“The doctor of the future will give no medicine, but will interest her or his patients in the care of the human frame, in a proper diet, and in the cause and prevention of disease.” Thomas A. Edison, US inventor (1847 – 1931)
When preventing disease with athletes, we are really talking about injury prevention, staying healthy through the demands of sport. Like Edison found, the solution to our problem lies in electricity, the presence and flow of electric charge. However in our case, the flow of electricity refers to the nervous system activity that begins in the brain and coordinates your muscles and joints to produce movement. But rather than focusing on aesthetics, core stability, or strength, we must remain focused on this electrical process and the subsequent coordination required to perform at the highest level safely.
Sequencing = Coordination = Movement Signature
The scientific term for coordination is inter-muscular coordination, which isthe synchronized contraction of muscles to work together in a sequence. The resultant pushing and pulling on bones by these muscles, creates a joint activation pattern that follows a proximal to distal sequence. Proximal refers to the the joints situation closer to the center of the body, while distal is further from this “core”. We know that very athlete performs movement in a different way, your Movement Signature. But for all individual signatures, the ideal sequence is still proximal to distal; hip extension first, followed by the knee, ankle, and finally the toe.
A big part of this sequence is the synchronized coordination of muscles, behaving based on the different attachments, particularly how many joints they cross. Biarticular muscles are longer and cross 2 joints (hamstrings, rectus femoris, and gastrocnemius), transferring energy proximally to distally. But monoarticular muscles only cross one joint and serve to create this energy (glutes, quadriceps, soleus) for transfer by the biarticular muscles.
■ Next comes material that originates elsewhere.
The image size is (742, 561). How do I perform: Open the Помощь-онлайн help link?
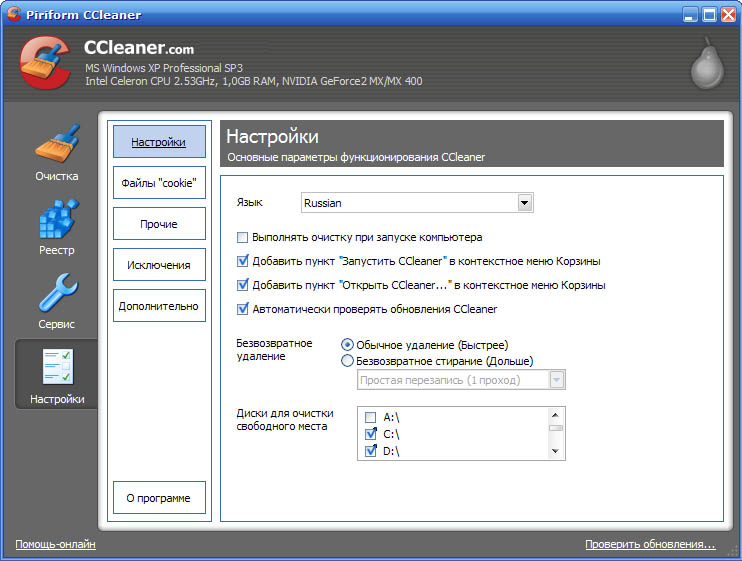(x=56, y=545)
Trunk is Not Upright = Less FORCE
As we discussed, vertical jump is the most widely studied and used sequence because of its
basic skill execution by all humans
elastic energy use due its dynamic nature
the primary requirement of the vertical plane
Previous research outlines that the proximal distal sequence results in a efficient transfer of rotational motion into vertical movement of the body’s center of mass. The trunk, where the head and limbs attach, account for 35% of the center of mass so we should start here.
A 2012 study of Hungary examined the effects of the trunk on sequencing, particularly in the vertical jump. The way they differentiated trunk positioning was by the amount of distance athletes load on their descent of the jump. A short load maintains a more upright trunk, while a longer load bends forward more. The shorter load is similar to our hinge pattern (see Sparta Point), and athletes start their hip and knee extension at the same time, rather than the proximal distal sequence, where the hips extend first, followed by the knees, ankle, and then toes.
As a result, the authors found that the hip and knee joints do not contribute to pushing off when the range of motion is small and the trunk is vertical during the jump. Therefore, the ankle joint and plantarflexor muscles of the calf (gastrocnemius, soleus) contribute most of the work.
So we can gather some huge take home points for improving your movement signature
Your trunk position is the primary determinant of how your sequence (an upright, erect trunk from excellent core stability increases EXPLODE, inclined trunk decreases EXPLODE)
Your hip and knees’ main role is to control this trunk position on loading
An erect trunk from a short load results in excessive reliance on the ankle joint, and subsequent calf tightness, so roll out those muscles if you have high EXPLODE.
Or just keep working on your core stability for a more erect trunk, it may feel good or look hard in the gym, but does it really help your signature and sequence?
Kopper B, Ureczky D, Tihanyi J. Trunk position influences joint activation pattern and physical performance during vertical jumping. Acta Physiol Hung. 2012 Jun;99(2):194-205.